# Does anyone know the formula for concentric offset bends



## lewis hinkle (Aug 19, 2007)

Hi: Does anyone know the formula for concentric offset bends and setup for
3" IMC??

Regards,

Lewis


----------



## RIVETER (Sep 26, 2009)

Have not done it for many years. Just GOOGLE it...but I suspect you already have, right?


----------



## lewis hinkle (Aug 19, 2007)

*Concentric offset*

Google has nothing:no:


----------



## nolabama (Oct 3, 2007)

I thought it was concentric ninetys. Here goes nothing. If the cosecant of the angle times the off set desired is equal to the distance between the centers of the bends , would you not add the od of the pipe plus spacing to give you the new offset size? This will then give you what your new angles will be, but since everyone uses thirty cause its two, your gonna have a funny multipier and mess the math up, bend one a bit more than it should be, back up and look at how effed up it is, throw it away and start over......I never could bend pipe real well.


----------



## CoopElec (May 16, 2011)

*example*

3" x 42" stub , 24" radius 

1.57 x 24" radius , = 37.68"
start mark = 42" - 24" - 3.5" for outside of pipe. = 14.5"
make mark at 14.5"
divide 37.68 by 20 = 1 7/8 "
make 20 marks on pipe after the 14.5" mark
set bender at second mark on pipe
bend 4.5 degrees for 20 marks
adjust accordingly for different radii


----------



## nolabama (Oct 3, 2007)

CoopElec said:


> 3" x 42" stub , 24" radius
> 
> 1.57 x 24" radius , = 37.68"
> start mark = 42" - 24" - 3.5" for outside of pipe. = 14.5"
> ...



Isnt that a ninety?


----------



## CoopElec (May 16, 2011)

*90*

Yes, I misread the post and got side tracked. segmented off sets are to much work.


----------



## IBEWRockstar (Nov 10, 2011)

lewis hinkle said:


> Hi: Does anyone know the formula for concentric offset bends and setup for
> 3" IMC??
> 
> Regards,
> ...


Someone is going to pay you for concentric offsets?


----------



## wwilson174 (Apr 25, 2008)

lewis hinkle said:


> Hi: Does anyone know the formula for concentric offset bends and setup for
> 3" IMC??
> 
> Regards,
> ...


The term "concentric" is applicable to circles or segments thereof.
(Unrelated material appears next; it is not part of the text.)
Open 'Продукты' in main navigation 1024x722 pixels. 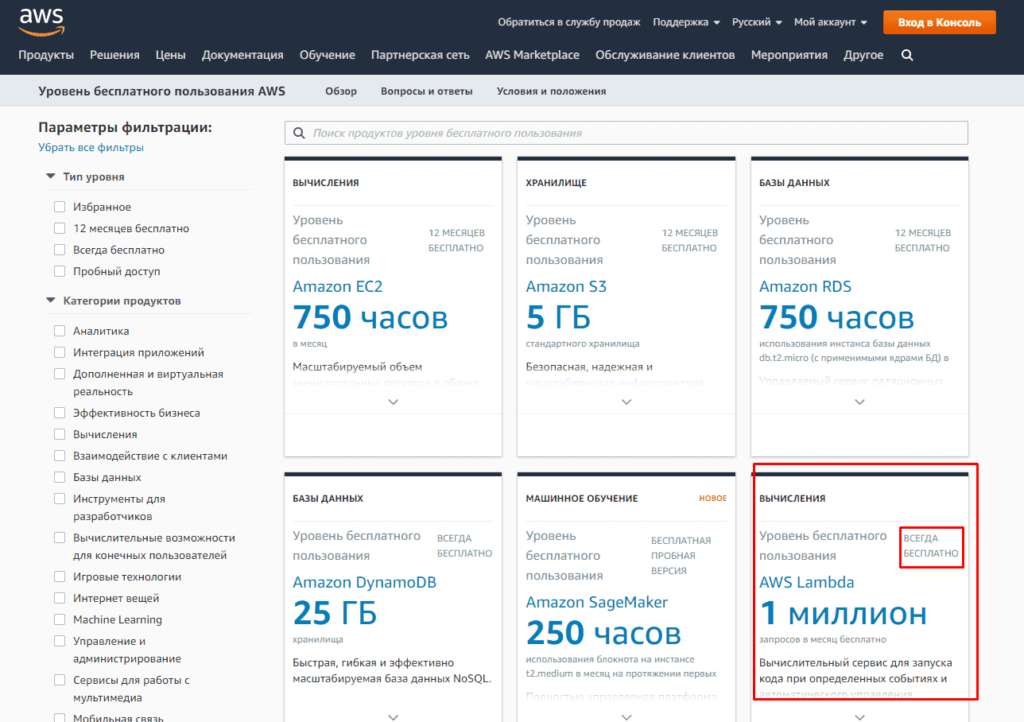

Do you perhaps mean parallel offsets?


----------



## rexowner (Apr 12, 2008)

Don't think I have done any concentric offsets.

Do you mean parallel offsets? Like how much further down to start
the next offset.


----------



## rexowner (Apr 12, 2008)

If you want the conduits distance "D" apart (center-to-center).
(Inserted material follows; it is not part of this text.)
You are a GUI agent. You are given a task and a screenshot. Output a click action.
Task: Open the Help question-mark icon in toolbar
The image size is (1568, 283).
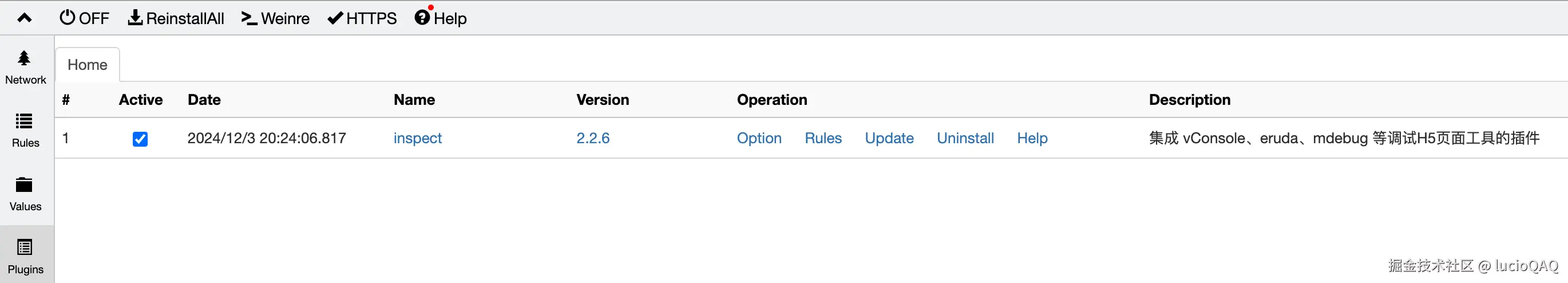[422, 18]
Start the bend of the next conduit:
D x tangent (degree of bend / 2)
later.

I don't think the size of the conduit or radius of the bender enters into it.
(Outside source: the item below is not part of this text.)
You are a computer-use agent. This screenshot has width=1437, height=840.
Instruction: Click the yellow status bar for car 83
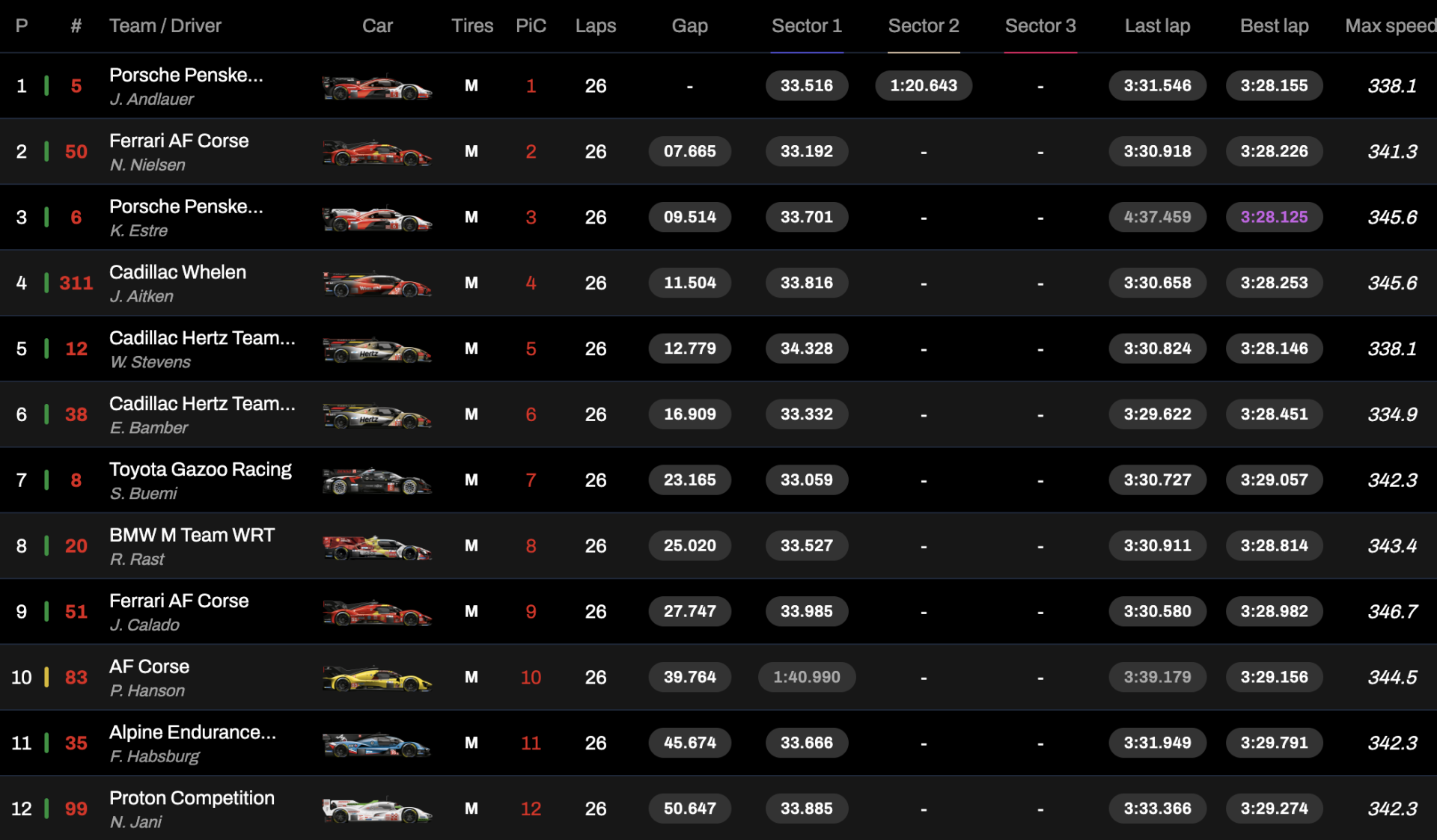46,678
I got this from Coffman's Method of Conduit Bending, by Ronald
S. Coffman.


----------



## CoopElec (May 16, 2011)

http://www.powells.com/biblio/1-2221114612303-2


----------



## nolabama (Oct 3, 2007)

So I have dug out my benfield bender book and blew the dust off of it. Nada on the concentric offsets. Nothing in the ugly book either.


----------



## rexowner (Apr 12, 2008)

CoopElec said:


> http://www.powells.com/biblio/1-2221114612303-2


I agree this is a good book. It is easier to follow than Coffman's.
I couldn't find my copy. I would second your suggestion as a
really good resource.

Coffman's is a good source if you want to do calculations that take the radius
of the conduit and bender into account but the math is somewhat hard to
follow.


----------



## CoopElec (May 16, 2011)

*Old School*

I learned the old school way. From old timers. Then I got the book. 
I remember reading a couple of post awhile back about the elastic band.
Laugh, but it works. Have No-Dawg will travel.


----------



## wick19 (Apr 8, 2011)

http://www.porcupinepress.com/_bending/Concentric.htm

Lots of good bending info here. Hover your mouse over the gray bar on the left and you get more options/info.


----------



## sparky970 (Mar 19, 2008)




----------



## 220/221 (Sep 25, 2007)

Wouldn't concentric *offsets *all be the same???


----------



## Service Call (Jul 9, 2011)

Cut a factory 90 in half and add 4 couplings, voila, two offsets.


----------



## Service Call (Jul 9, 2011)

My bad. You said IMC. I though it was EMT. Sorry


----------



## aDudeInPhx (Feb 20, 2012)

wxyz


----------



## ptcrtn (Mar 14, 2011)

http://www.porcupinepress.com/_bending/ParallelBends.htm


----------



## bgleason (Mar 3, 2012)

There is an android app for conduit bending that is awesome.


----------